**EXERCISE**
Retype the entries exactly, but skip the pictures.

**Saved entries**

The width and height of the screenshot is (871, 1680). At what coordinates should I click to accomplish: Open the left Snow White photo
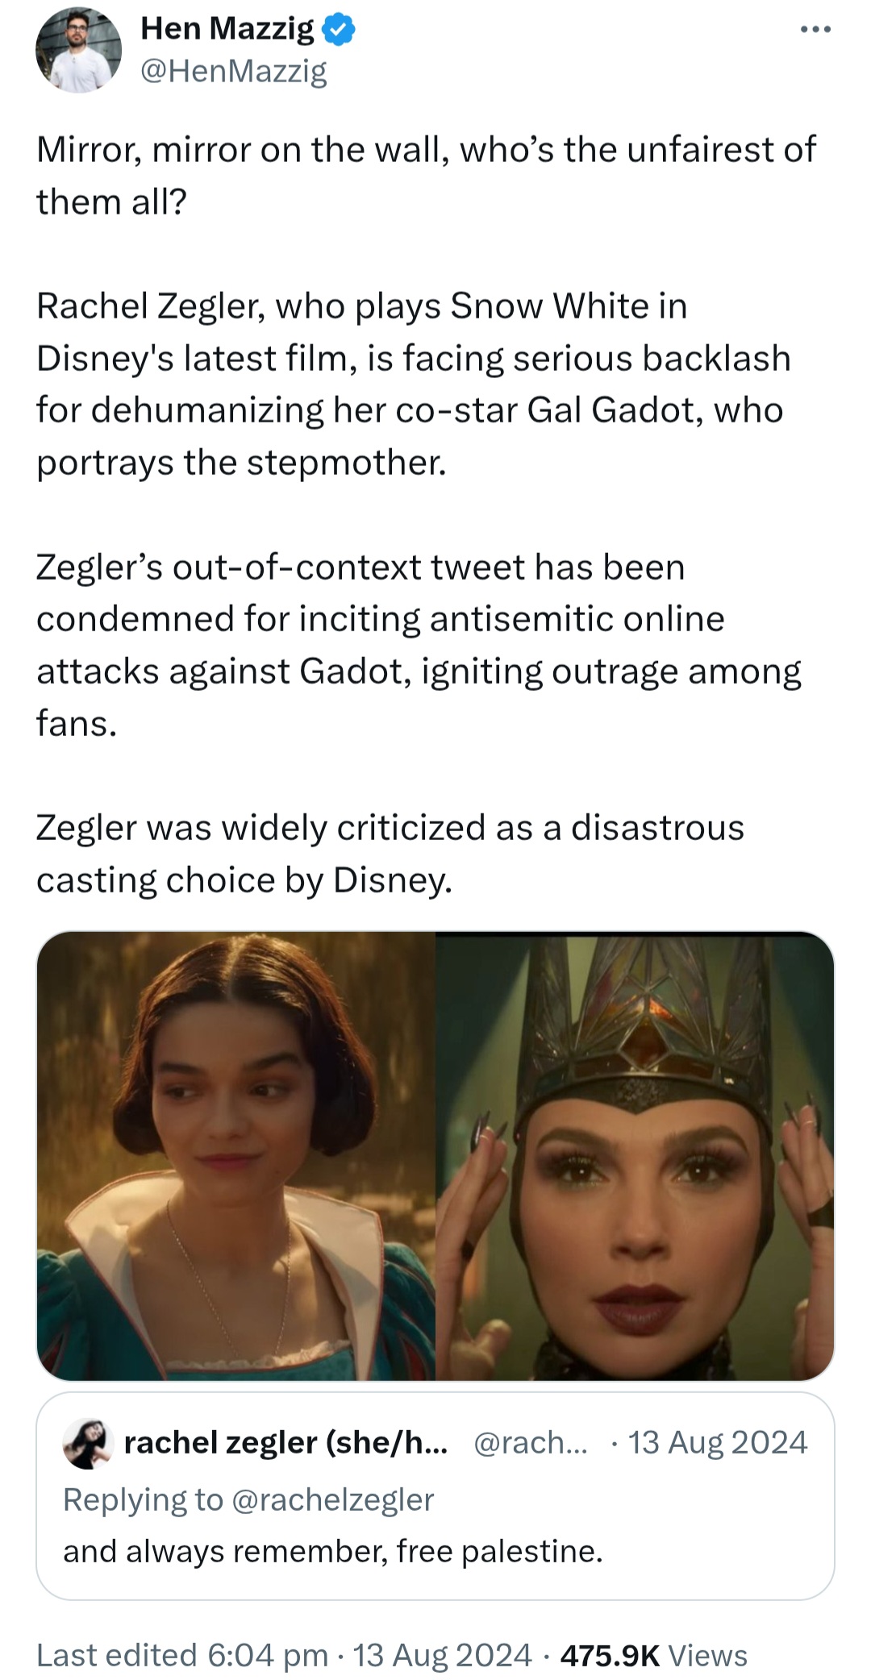(235, 1156)
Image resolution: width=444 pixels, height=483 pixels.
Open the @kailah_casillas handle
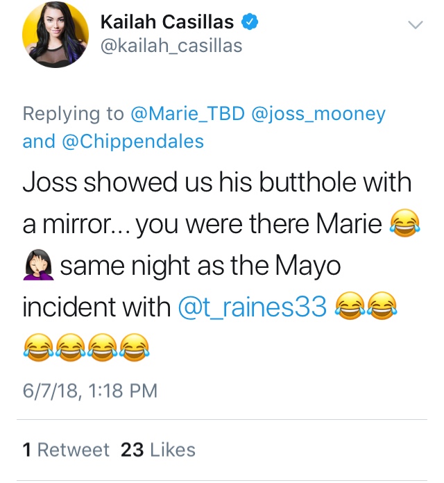tap(171, 46)
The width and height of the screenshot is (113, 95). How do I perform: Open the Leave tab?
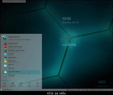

**RESPONSE AREA**
The width and height of the screenshot is (871, 1680). At what coordinates should I click to accomplish: Open the left Snow White photo
(235, 1156)
Image resolution: width=444 pixels, height=483 pixels.
Open the @kailah_casillas handle
tap(171, 46)
The width and height of the screenshot is (113, 95). How do I perform: Open the Leave tab?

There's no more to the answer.